A Clinical Approach to Herbal Therapies and Chemotherapy

With intentional patient selection and client education, I have used a number of herbal formulas from Natural Path, Golden Flower Herbs and Evergreen Herbs simultaneously with Adriamycin, Cytoxan, Leukeran, Vincristine, Vinblastine, Mitoxantrone, Actinomycin D, Carboplatin and Palladia with no anecdotally observed increase in clinically relevant chemotherapy toxicity in my practice over the past 15 years. Before starting herbal formulas, I first document tumor response when gross disease is present. This allows for more objective assessment about how herbal treatments are affecting tumor response. Herbal prescriptions are always made on a patient specific basis using Traditional Chinese Herbal Medicine prescribing principles.

In patients receiving combination treatment with chemotherapy and herbs, I recommend introducing herbal therapies after the first cycle of chemotherapy is administered in order to determine baseline responses and toxicities in individual patients. This allows for ease in clinical management and better determination of cause of any observed side effects. Because individual patient metabolism and sensitivities can vary, this tapered introduction is also prudent and clinically responsible.
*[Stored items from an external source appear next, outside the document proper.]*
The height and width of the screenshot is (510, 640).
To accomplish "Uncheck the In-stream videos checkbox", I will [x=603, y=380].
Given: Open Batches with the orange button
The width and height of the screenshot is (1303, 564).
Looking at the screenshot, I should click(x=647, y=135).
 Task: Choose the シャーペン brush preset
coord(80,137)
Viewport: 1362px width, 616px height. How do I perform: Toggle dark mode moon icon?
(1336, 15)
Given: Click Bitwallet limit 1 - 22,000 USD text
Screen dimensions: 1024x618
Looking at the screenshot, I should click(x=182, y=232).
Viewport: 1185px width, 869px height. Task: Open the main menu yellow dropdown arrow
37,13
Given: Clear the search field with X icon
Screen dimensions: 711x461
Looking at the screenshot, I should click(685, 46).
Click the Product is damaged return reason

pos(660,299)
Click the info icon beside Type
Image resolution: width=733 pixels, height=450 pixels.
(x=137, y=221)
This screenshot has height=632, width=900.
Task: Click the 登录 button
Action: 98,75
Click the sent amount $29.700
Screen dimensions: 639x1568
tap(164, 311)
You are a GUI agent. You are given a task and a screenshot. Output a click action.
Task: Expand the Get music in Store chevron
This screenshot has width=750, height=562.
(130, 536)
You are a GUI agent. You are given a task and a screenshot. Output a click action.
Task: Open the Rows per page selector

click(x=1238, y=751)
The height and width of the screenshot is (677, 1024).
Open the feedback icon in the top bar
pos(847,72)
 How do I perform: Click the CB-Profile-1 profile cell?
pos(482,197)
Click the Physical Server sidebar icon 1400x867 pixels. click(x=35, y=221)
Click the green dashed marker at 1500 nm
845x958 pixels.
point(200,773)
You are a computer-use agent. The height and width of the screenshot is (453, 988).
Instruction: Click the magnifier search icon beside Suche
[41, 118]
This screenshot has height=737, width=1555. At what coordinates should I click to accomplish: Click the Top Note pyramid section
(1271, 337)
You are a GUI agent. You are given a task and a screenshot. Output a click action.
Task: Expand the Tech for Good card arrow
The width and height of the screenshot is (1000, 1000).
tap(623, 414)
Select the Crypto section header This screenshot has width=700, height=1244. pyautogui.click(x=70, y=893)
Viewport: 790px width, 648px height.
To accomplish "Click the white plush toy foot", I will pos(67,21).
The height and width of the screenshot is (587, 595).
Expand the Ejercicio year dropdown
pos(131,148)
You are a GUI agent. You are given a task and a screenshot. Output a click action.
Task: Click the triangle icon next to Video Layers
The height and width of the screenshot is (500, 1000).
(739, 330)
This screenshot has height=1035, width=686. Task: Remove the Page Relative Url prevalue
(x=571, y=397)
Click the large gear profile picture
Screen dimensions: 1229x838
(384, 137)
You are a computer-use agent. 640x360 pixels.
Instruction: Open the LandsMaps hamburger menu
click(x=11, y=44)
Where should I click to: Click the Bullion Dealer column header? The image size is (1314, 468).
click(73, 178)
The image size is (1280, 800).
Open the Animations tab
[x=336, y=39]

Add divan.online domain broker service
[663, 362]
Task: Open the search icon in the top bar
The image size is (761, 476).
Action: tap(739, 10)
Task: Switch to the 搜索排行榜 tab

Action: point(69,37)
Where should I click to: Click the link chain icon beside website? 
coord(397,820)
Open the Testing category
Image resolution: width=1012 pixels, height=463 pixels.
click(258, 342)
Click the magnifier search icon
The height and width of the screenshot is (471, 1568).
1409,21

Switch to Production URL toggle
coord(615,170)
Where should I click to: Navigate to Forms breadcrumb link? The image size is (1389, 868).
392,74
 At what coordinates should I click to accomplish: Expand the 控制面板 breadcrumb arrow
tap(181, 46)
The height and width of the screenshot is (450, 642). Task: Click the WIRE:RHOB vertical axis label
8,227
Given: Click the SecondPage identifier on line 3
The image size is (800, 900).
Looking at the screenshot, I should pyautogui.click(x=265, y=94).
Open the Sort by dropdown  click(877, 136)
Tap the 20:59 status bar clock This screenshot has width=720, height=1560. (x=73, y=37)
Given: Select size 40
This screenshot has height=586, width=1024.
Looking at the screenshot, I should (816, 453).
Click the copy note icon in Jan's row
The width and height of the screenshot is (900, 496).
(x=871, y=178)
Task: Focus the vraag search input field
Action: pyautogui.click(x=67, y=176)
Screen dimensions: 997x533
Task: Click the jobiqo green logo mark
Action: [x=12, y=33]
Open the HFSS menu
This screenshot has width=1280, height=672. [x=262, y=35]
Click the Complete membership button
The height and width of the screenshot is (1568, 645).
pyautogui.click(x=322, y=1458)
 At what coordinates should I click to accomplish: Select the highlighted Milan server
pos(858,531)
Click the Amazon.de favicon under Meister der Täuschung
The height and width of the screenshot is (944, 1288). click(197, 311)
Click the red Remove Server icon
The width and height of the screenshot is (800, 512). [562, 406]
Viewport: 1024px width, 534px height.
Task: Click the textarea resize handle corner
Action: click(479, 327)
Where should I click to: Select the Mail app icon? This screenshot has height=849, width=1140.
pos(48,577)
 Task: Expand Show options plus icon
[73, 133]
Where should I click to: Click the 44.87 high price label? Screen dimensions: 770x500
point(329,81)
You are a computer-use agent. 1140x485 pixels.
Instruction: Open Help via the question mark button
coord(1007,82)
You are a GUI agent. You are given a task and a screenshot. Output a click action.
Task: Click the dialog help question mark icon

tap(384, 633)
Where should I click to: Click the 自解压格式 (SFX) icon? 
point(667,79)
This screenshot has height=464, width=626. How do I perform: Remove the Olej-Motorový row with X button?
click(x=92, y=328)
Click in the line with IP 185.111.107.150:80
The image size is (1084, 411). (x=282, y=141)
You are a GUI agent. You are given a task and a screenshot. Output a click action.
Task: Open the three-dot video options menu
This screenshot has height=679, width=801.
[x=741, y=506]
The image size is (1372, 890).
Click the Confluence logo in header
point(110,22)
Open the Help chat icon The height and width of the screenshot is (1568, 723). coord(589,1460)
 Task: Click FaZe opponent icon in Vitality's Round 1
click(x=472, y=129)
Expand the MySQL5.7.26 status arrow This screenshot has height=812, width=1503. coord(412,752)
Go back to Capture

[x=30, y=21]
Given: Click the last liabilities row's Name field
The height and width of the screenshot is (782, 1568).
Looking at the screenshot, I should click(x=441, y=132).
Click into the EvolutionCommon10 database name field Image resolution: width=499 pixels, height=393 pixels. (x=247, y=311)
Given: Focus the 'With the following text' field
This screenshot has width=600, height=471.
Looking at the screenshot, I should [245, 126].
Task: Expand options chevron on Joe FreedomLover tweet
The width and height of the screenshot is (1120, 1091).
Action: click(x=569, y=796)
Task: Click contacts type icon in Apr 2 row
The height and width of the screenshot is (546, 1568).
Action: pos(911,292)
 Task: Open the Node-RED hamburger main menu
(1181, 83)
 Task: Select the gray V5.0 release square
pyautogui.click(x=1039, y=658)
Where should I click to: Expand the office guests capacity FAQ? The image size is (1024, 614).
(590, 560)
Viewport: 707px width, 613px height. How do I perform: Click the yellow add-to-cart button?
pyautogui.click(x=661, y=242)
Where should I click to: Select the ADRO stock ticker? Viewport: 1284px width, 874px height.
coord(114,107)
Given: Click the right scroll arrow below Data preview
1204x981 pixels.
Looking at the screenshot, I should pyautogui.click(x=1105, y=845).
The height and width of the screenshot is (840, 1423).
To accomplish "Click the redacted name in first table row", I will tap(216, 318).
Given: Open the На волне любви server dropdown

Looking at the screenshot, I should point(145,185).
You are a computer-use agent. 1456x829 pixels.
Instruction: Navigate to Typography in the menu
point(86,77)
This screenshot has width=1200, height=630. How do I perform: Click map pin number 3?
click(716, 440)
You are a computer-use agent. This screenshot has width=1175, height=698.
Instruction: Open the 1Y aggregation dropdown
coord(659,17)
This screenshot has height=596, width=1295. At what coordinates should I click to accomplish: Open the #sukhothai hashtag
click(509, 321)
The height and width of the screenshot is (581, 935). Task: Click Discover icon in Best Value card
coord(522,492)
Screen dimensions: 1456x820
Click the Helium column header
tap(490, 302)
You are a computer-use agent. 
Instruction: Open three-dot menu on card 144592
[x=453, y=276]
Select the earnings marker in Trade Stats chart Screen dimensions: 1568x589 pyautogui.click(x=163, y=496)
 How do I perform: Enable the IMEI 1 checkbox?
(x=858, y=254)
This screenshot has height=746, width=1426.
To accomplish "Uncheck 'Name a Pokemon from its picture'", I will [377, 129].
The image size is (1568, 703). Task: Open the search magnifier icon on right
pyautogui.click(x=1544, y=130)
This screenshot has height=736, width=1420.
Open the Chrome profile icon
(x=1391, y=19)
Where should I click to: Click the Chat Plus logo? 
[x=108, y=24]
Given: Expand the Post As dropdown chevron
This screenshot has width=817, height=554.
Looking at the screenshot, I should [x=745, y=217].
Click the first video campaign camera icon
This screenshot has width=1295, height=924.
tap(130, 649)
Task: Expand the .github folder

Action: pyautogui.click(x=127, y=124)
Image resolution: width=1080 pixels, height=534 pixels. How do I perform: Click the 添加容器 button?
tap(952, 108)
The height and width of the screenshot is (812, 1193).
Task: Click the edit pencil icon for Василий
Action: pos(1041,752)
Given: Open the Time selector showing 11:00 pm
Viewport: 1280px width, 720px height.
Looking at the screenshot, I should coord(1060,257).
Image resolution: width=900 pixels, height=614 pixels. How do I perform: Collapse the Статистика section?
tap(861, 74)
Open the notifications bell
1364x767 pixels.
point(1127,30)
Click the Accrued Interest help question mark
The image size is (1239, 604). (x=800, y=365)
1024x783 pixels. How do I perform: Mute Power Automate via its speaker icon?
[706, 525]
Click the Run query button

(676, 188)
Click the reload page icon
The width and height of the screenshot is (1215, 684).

Another, more conservative, approach would be to stop herbal therapies 48 hours before chemotherapy and start again 48 hours after. Alternatively, some clinicians or clients may choose to wait until completion of chemotherapy and implement herbal therapies as a type of maintenance therapy or supportive care. Unless herbs are being used specifically with the goal of mitigating side effect of chemotherapy, such as myelosuppression, these are good options for those who are uncomfortable combining herbal therapies concurrent with chemotherapy administration.

I have not, personally, had a patient hospitalized for adverse drug reactions related to herb administration, even when given along with chemotherapy. However, some patients might develop diarrhea from herbs, or food aversion if the herbs are mixed in their meal food. If gastrointestinal upset is due to herbs, this will resolve within 24-48 hours of discontinuation of the formula.

Patients with inflammatory bowel disease or history of chronic diarrhea can be treated successfully with herbs, often with improvement of symptoms. However these patients may be more likely to develop diarrhea when herbal therapies are started and may require frequent adjustment of herbal prescriptions before the best combination is achieved. I always warn owners of this, as it can be frustrating for both client and clinician. Although it does not happen often, I have had a handful of these types of patients who could not tolerate any herbal medications, at least within my skill set. So, as with any new therapy, the pros and cons should be discussed and the client educated about these prior to starting treatment.